Social and Complementary Currencies and timebanks
In recent decades, different manifestations of Social and Complementary Currencies (SCCs) have emerged. SCCs are exchange mechanisms that offer an alernative to legal tender, aiming to stimulate trade within a circle. Their use is justified by the very definition of money as an agreement or law made by the community. Such currencies can be divided into six categories: currencies backed by official currencies to optimize the circulation of the legal tender by retaining it; currencies backed by other goods and/or services to inject liquidity into the community; currencies issued by the public authority that are circulated extensively because of their usefulness for paying taxes; mutual credit systems where members' positive or negative balances equate to the right to ask for the equivalent value of goods and/or services or the duty to provide them, respectively; SCCs issued as bank credit, with counter-cyclical effects to stabilize economic activities; and Fiat SCCs, which come into being without collateral, and need to be carefully managed to avoid accumulations in some businesses or overissue leading to hyperinflation.
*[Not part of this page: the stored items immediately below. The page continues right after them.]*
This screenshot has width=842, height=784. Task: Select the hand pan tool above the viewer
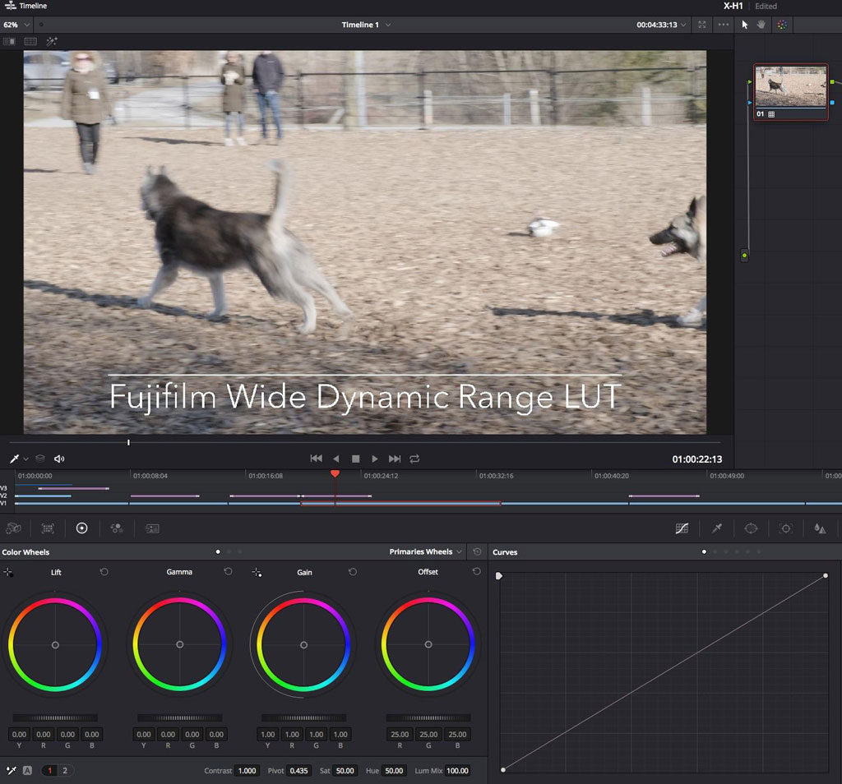coord(762,25)
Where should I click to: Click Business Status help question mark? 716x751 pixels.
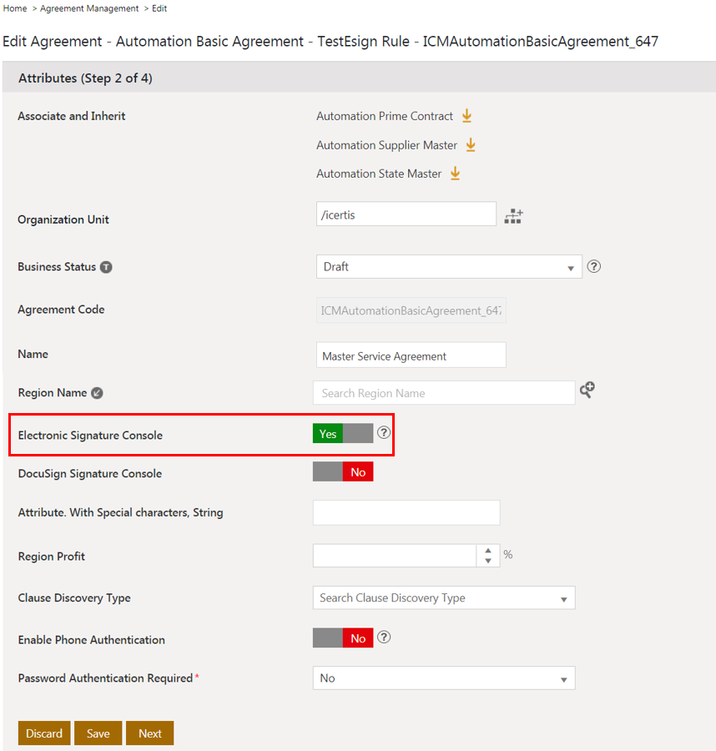click(594, 267)
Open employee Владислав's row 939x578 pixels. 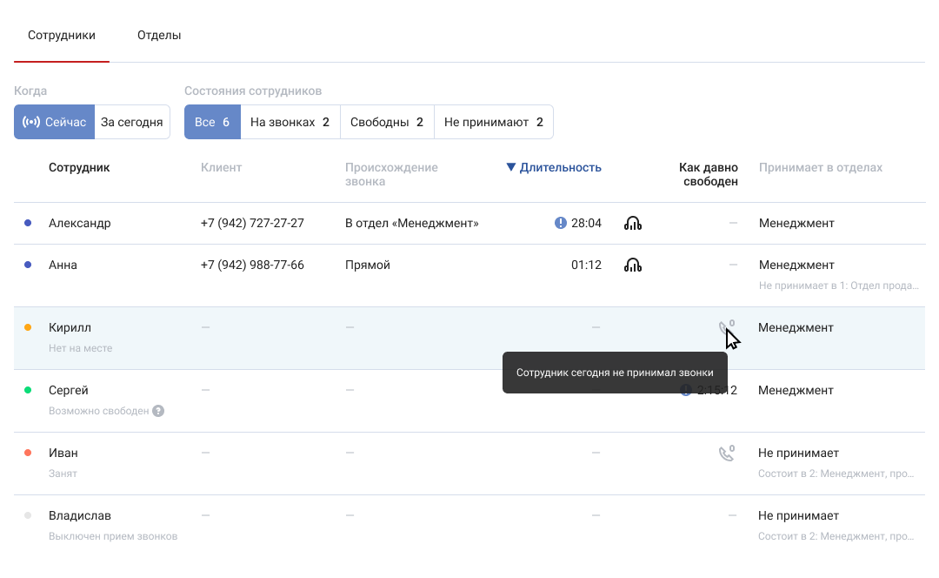pyautogui.click(x=80, y=516)
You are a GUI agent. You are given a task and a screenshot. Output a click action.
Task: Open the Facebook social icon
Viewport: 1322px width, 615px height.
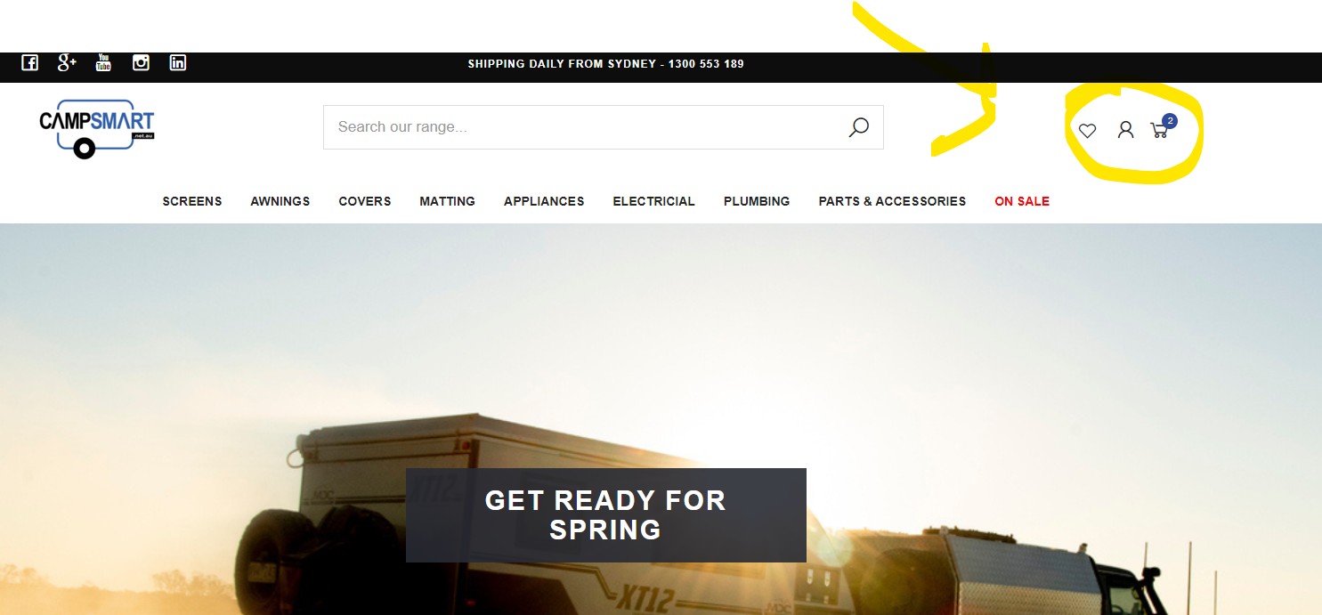(29, 63)
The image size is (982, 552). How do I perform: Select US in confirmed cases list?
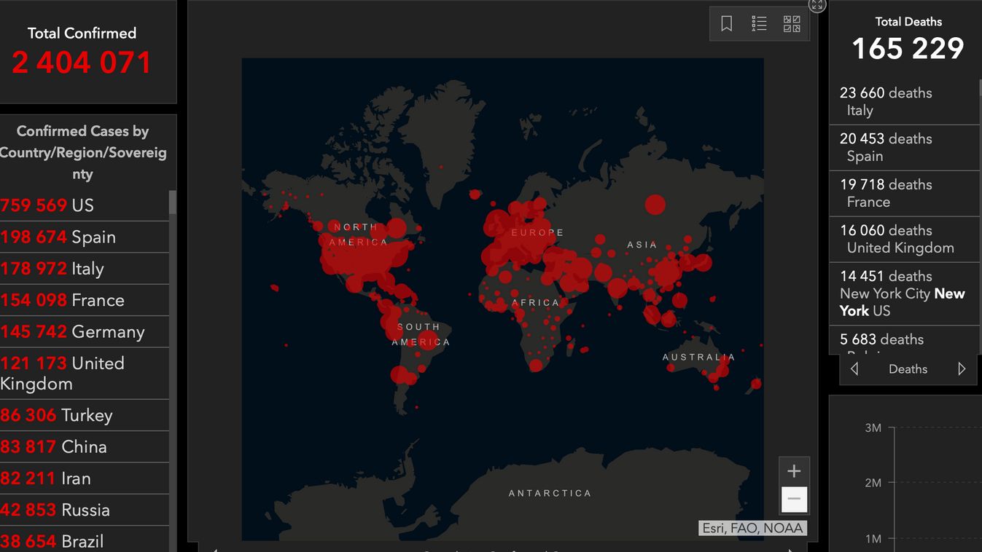(x=85, y=205)
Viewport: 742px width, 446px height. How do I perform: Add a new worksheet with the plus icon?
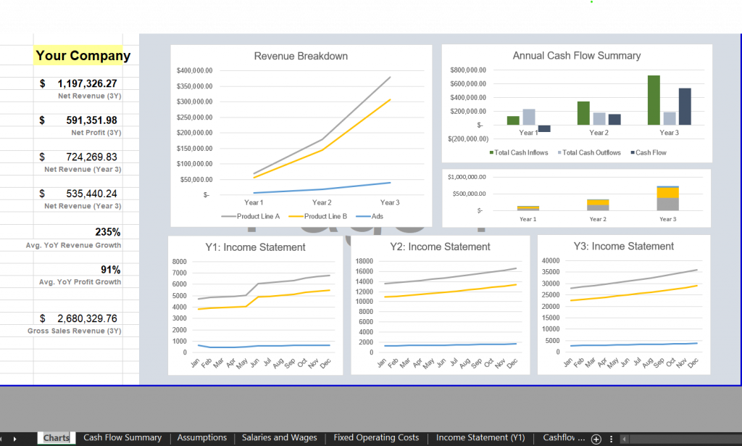coord(595,438)
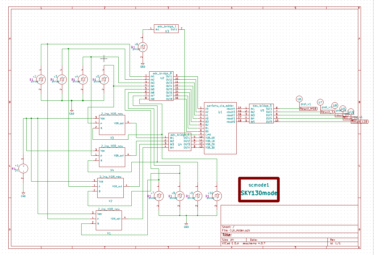Select the adc_bridge_8 component U2
This screenshot has height=255, width=374.
click(161, 86)
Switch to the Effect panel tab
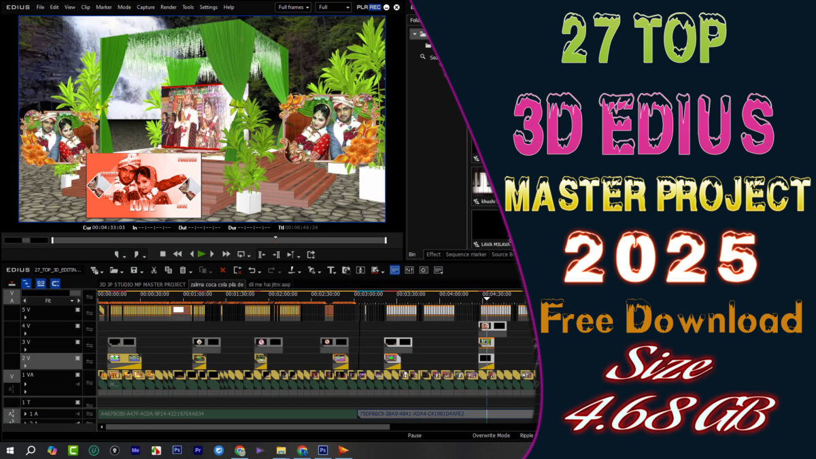 pyautogui.click(x=433, y=254)
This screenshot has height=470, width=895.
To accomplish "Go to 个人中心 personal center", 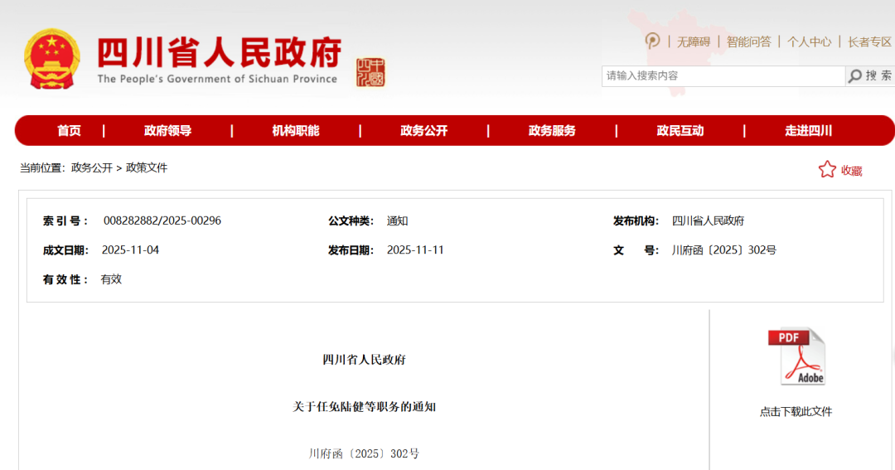I will pyautogui.click(x=809, y=41).
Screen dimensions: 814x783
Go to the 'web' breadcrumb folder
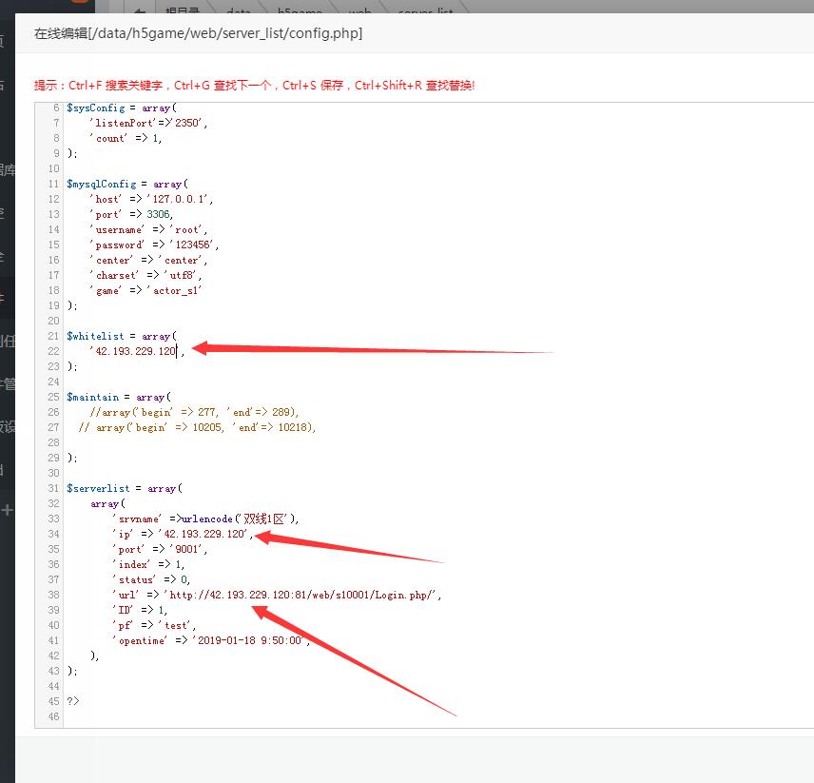point(359,10)
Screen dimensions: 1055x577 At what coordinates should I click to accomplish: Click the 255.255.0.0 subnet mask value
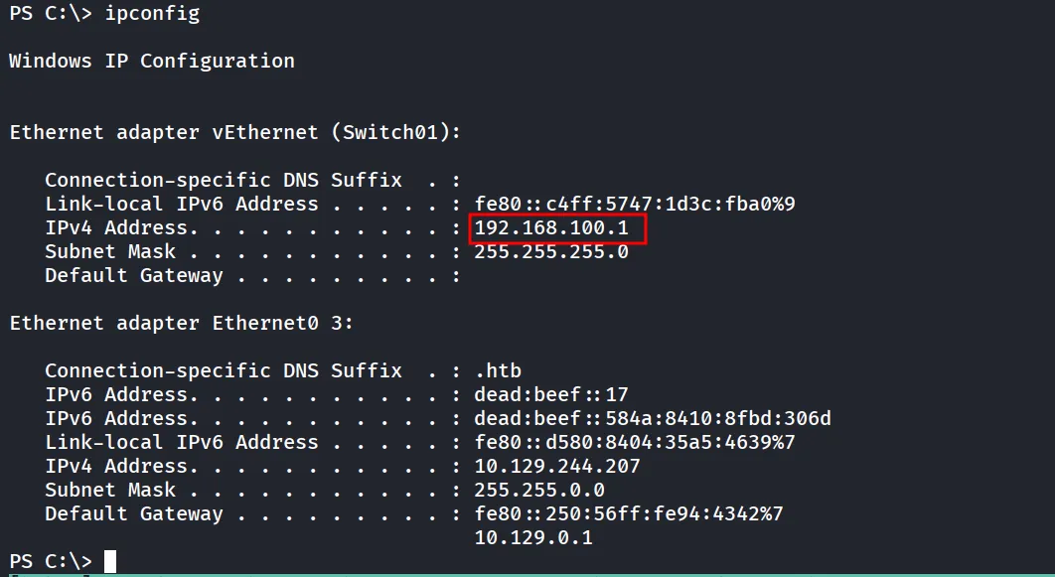(539, 490)
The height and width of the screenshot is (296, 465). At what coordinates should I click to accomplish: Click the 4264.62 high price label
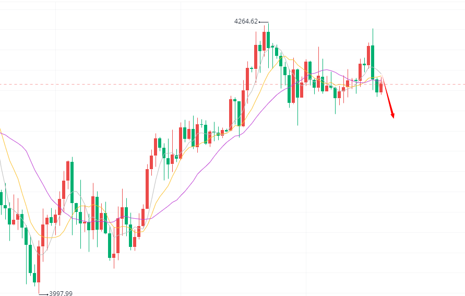pos(246,21)
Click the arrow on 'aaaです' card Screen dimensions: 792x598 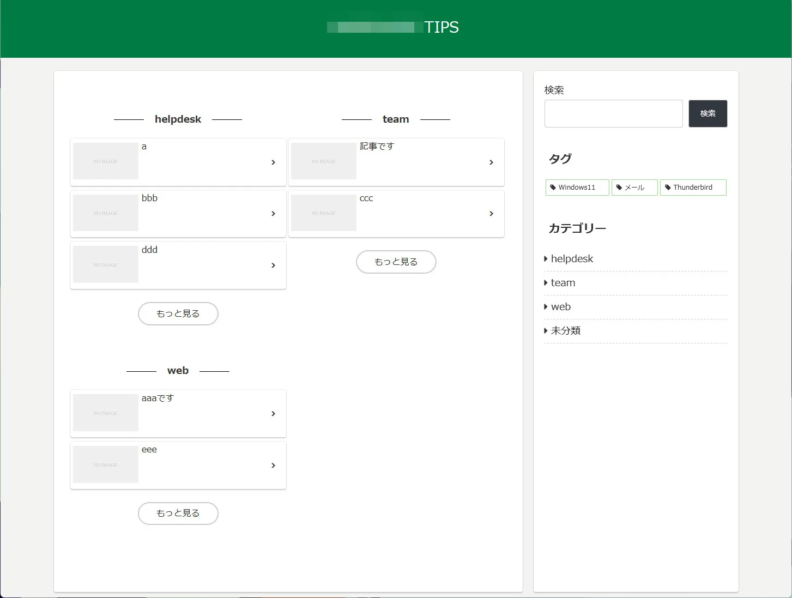coord(273,414)
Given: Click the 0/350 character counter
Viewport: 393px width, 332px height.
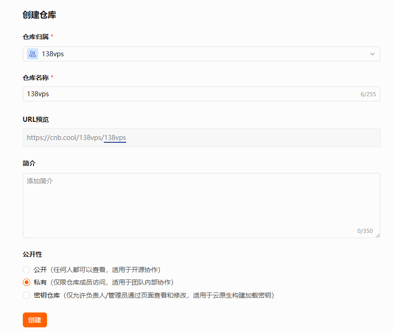Looking at the screenshot, I should coord(366,231).
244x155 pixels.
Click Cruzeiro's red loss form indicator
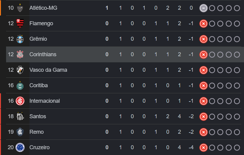[x=203, y=147]
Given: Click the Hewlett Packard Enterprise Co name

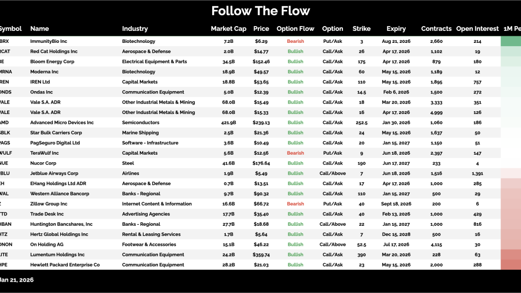Looking at the screenshot, I should (65, 265).
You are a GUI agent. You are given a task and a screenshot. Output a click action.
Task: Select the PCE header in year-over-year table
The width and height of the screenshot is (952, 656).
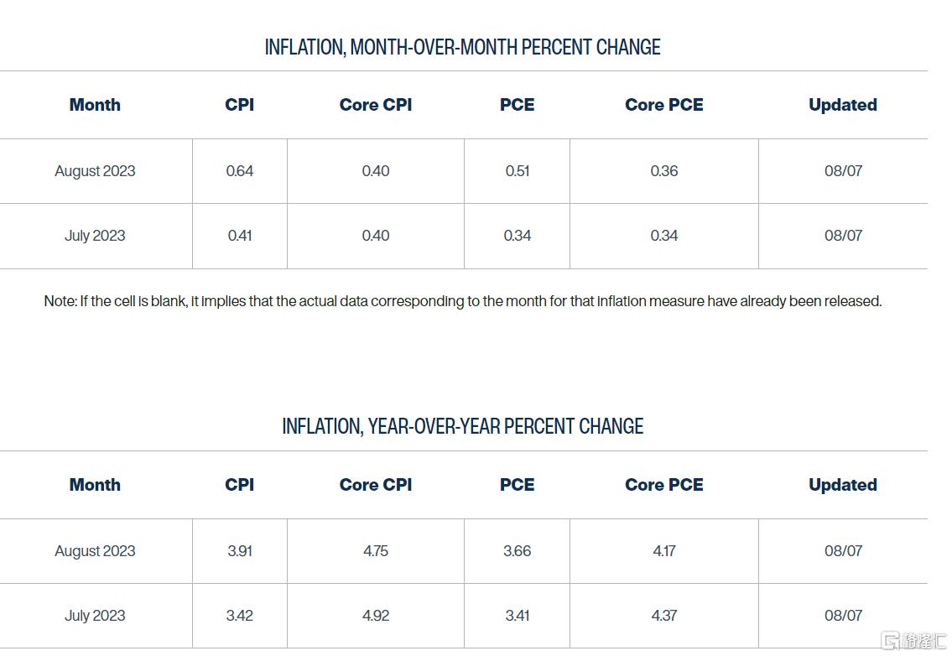(x=518, y=485)
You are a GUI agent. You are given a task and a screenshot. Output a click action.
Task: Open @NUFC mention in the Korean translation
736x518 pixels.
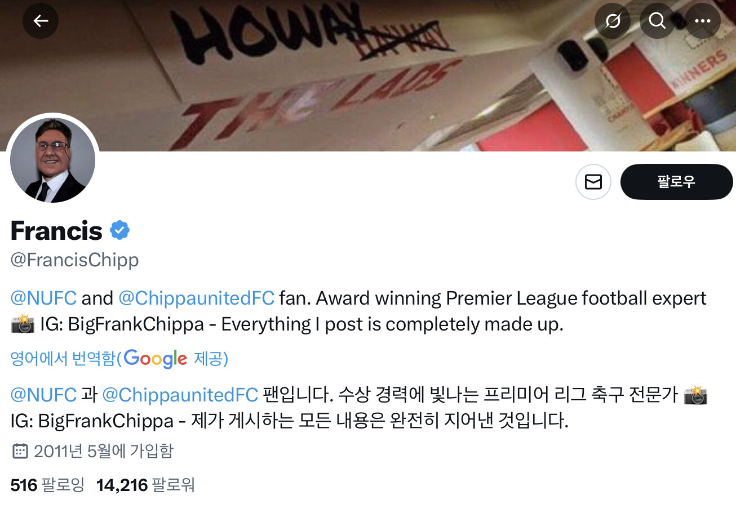43,395
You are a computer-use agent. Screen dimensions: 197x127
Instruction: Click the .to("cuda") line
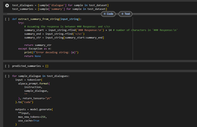click(x=25, y=102)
Each model's advantages and disadvantages must be studied carefully to decide which is most appropriate.
ODS
Japanese doctoral degree student of Social Economics at IUDESCOOP (University Research Institute of Social Economy, Cooperativism and Entrepreneurship), University of Valencia. On a personal level he has been researching and promoting social currency practices since 1999, doing so from a marketing perspective. He has published three books in Japanese on currencies, while his fourth book, on social and solidarity economy, is also soon to published. He is co-founder of the Instituto de la Moneda Social (http://www.monedasocial.org/), and has been writing about this topic in his blog in newspaper El País (list of posts: http://www.monedasocial.org/?p=70) since 2013.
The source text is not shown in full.